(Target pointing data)
==================================================

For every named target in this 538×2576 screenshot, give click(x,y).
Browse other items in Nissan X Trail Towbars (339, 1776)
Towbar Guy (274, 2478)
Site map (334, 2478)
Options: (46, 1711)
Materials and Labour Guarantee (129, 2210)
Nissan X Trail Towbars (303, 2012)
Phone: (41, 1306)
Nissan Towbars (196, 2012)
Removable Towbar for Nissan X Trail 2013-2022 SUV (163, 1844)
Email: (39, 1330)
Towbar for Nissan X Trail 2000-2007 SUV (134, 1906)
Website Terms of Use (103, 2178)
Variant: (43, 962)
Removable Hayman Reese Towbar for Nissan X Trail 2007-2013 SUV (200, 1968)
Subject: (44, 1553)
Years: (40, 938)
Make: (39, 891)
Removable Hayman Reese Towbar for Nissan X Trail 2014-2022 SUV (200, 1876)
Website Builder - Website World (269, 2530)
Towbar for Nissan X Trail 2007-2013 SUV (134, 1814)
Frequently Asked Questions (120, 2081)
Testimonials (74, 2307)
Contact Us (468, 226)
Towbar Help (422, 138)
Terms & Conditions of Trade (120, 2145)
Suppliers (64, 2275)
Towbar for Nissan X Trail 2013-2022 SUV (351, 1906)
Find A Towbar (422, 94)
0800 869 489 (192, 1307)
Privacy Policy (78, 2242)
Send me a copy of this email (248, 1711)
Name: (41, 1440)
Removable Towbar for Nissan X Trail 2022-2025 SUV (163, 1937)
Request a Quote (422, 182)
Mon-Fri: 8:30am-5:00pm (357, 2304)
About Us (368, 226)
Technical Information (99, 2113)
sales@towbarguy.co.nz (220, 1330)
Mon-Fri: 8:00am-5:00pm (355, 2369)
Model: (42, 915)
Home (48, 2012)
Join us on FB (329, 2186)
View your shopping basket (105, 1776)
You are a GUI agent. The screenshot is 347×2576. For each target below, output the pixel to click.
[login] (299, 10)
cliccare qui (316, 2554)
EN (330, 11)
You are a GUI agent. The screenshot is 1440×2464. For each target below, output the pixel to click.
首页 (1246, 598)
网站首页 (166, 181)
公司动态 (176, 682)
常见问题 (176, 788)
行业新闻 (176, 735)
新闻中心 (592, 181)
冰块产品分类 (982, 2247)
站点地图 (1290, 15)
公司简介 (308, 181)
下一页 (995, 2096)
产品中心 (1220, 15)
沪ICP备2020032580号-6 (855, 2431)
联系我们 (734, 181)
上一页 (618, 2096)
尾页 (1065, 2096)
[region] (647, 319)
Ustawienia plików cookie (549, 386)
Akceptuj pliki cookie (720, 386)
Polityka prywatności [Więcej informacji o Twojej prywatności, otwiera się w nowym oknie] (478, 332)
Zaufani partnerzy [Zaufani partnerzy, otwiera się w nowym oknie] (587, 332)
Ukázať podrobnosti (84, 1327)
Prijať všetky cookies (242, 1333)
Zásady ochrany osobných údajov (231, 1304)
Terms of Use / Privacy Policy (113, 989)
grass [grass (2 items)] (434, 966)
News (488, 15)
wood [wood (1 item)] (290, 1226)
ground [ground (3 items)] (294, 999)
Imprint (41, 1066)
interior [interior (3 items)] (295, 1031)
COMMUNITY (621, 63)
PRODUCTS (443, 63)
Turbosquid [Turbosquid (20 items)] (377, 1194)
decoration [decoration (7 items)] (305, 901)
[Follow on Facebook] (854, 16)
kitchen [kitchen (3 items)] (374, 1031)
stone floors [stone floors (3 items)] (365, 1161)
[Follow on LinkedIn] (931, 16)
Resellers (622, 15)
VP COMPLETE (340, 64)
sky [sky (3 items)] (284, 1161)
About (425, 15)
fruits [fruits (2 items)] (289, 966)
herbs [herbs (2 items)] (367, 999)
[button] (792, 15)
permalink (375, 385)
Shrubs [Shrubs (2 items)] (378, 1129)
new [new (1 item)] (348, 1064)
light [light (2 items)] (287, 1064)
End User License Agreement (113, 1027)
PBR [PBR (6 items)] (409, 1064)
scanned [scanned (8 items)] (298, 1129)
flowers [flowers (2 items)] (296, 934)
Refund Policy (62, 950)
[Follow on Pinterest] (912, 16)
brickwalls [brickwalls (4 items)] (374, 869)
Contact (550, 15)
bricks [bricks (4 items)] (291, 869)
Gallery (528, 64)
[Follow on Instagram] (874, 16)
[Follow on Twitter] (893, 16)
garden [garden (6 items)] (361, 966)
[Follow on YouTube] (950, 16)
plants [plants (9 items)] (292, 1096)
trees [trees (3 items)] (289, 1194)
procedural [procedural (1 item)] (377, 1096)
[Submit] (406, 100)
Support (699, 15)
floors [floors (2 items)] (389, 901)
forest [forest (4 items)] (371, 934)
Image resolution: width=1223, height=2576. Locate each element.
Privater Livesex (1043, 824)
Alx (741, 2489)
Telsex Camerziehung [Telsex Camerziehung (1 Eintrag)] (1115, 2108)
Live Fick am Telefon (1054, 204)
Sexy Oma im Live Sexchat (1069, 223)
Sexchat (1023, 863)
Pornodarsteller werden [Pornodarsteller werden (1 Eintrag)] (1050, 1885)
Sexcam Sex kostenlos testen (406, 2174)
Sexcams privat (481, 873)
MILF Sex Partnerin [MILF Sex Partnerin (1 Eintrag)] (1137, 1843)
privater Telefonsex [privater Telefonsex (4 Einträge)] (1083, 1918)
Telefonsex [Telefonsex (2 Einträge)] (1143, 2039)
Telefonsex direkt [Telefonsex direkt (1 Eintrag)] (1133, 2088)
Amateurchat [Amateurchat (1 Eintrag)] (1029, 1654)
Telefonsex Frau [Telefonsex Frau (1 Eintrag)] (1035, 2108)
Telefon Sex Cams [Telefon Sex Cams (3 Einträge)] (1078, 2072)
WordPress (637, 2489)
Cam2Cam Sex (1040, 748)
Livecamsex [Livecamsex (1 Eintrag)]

==================================================

Return the lines of the material from the one containing "Mon-Fri: 8:00am-5:00pm (355, 2369)" through the one containing "permalink (375, 385)", both included, reproduced without any change.

Mon-Fri: 8:00am-5:00pm (355, 2369)
Model: (42, 915)
Home (48, 2012)
Join us on FB (329, 2186)
View your shopping basket (105, 1776)
You are a GUI agent. The screenshot is 347×2576. For each target below, output the pixel to click.
[login] (299, 10)
cliccare qui (316, 2554)
EN (330, 11)
You are a GUI agent. The screenshot is 1440×2464. For each target below, output the pixel to click.
首页 (1246, 598)
网站首页 (166, 181)
公司动态 (176, 682)
常见问题 (176, 788)
行业新闻 (176, 735)
新闻中心 (592, 181)
冰块产品分类 (982, 2247)
站点地图 (1290, 15)
公司简介 (308, 181)
下一页 (995, 2096)
产品中心 (1220, 15)
沪ICP备2020032580号-6 (855, 2431)
联系我们 (734, 181)
上一页 (618, 2096)
尾页 (1065, 2096)
[region] (647, 319)
Ustawienia plików cookie (549, 386)
Akceptuj pliki cookie (720, 386)
Polityka prywatności [Więcej informacji o Twojej prywatności, otwiera się w nowym oknie] (478, 332)
Zaufani partnerzy [Zaufani partnerzy, otwiera się w nowym oknie] (587, 332)
Ukázať podrobnosti (84, 1327)
Prijať všetky cookies (242, 1333)
Zásady ochrany osobných údajov (231, 1304)
Terms of Use / Privacy Policy (113, 989)
grass [grass (2 items)] (434, 966)
News (488, 15)
wood [wood (1 item)] (290, 1226)
ground [ground (3 items)] (294, 999)
Imprint (41, 1066)
interior [interior (3 items)] (295, 1031)
COMMUNITY (621, 63)
PRODUCTS (443, 63)
Turbosquid [Turbosquid (20 items)] (377, 1194)
decoration [decoration (7 items)] (305, 901)
[Follow on Facebook] (854, 16)
kitchen [kitchen (3 items)] (374, 1031)
stone floors [stone floors (3 items)] (365, 1161)
[Follow on LinkedIn] (931, 16)
Resellers (622, 15)
VP COMPLETE (340, 64)
sky [sky (3 items)] (284, 1161)
About (425, 15)
fruits [fruits (2 items)] (289, 966)
herbs [herbs (2 items)] (367, 999)
[button] (792, 15)
permalink (375, 385)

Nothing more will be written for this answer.